Igrot Kodesh · Letter 2963 — Health

Volume 9 · Letter 348

B"H

Days of Selichos* 5714,
Brooklyn, New York.

To our brothers and sisters, the sons and daughters of Israel, wherever they may be,

May Hashem grant them long life,

Extensive greetings and blessing,

Life, and principally its moral dimension, requires, when one year ends and another begins, the drawing up of an account and a balance of the year that has passed, in order to determine how to direct the one that begins.

From the standpoint of the balance relating to Jewish practice, one of the most important events of this year 5714 has been the still more stark evidence of the waywardness of certain ideals and certain hopes upon which Jews can in no way rely.

The ideals, all those terms ending in "isms," as well as the groups seeking to promote them, have provoked a cruel disappointment among all those who placed their hope in them.

The year 5714 has strengthened the conviction, including among those who have distanced themselves, that the continuity of Israel can be guaranteed only when one firmly adheres to the practice of the Torah, to the adoption of the way of life it advocates.

The year that has just passed has once again proven that the compromising position according to which Jews must adhere to two or three fundamental principles, one of them being the Torah, is a means of diverting them from right to left, of distancing them from a complete and integral Judaism — a Judaism of the practice of mitzvos* in daily existence.

It is in this way that Jews have maintained themselves since they became a people, when they received the Torah near Mount Sinai.

It is a naive and even condemnable error to imagine that one can fulfill one's obligation with beautiful words and fine speeches while adopting the same behavior as non-Jews, or that it suffices to receive a few "injunctions" of Judaism on certain days of the year or at a few moments of life.

The Judaism of Torah and mitzvos* is a way of life that one must adopt and put into practice throughout the entire day.
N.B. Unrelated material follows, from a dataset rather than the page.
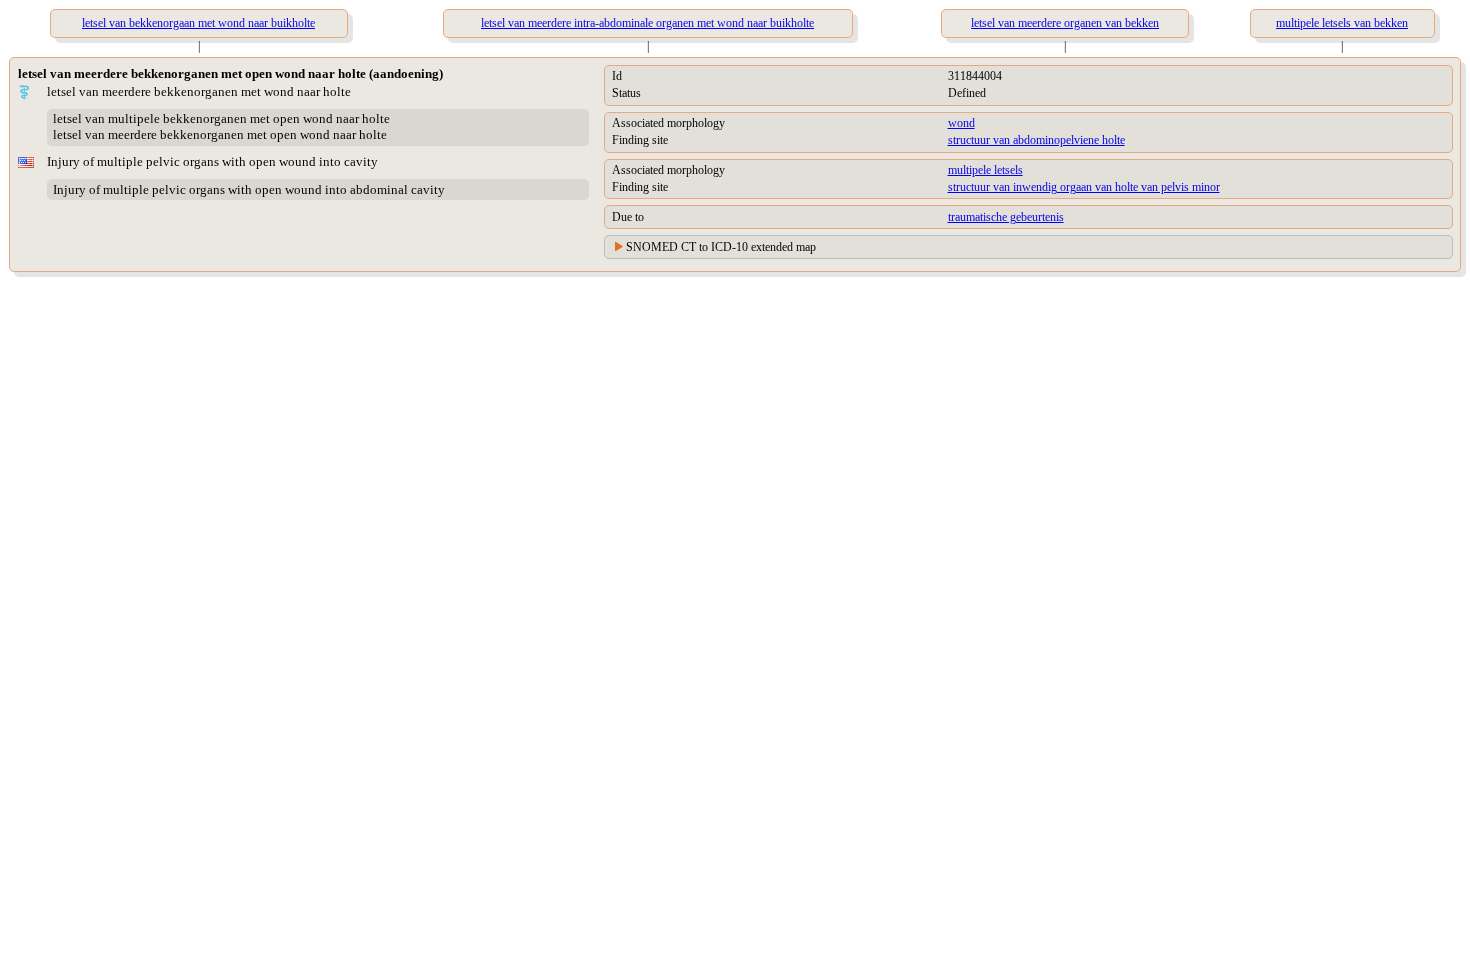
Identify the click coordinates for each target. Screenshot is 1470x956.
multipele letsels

Just as a healthy man maintains his condition permanently and not only from time to time, a few days a year, a Jew is in good moral health when he applies the Torah and the mitzvos* daily, throughout the year, permanently.

In his material situation, a man refuses all compromise. He will not accept being only half healthy, which Hashem should spare us. Now, it is the same in the moral dimension. One cannot live one's Judaism halfway.

A healthy man must move in a favorable environment, do everything in his power to ensure that it is wholesome. It is the same in the spiritual domain. Each person receives a mission toward his family and his surroundings, among whom he must spread the clarity and the warmth of the Torah and the mitzvos*, thereby diffusing health around him.

May Hashem cause that the balance drawn up during this period lead to a firm decision, to an awareness of the truth, to an understanding that the Torah of life, concretely applied in daily existence, is the only path open to Jews, individually and as a community, not only in the World to Come but also in this world, in order to know happiness therein.

May this decision and its concrete application permit, and it surely will, that each man and each woman be inscribed and sealed for a good and sweet year.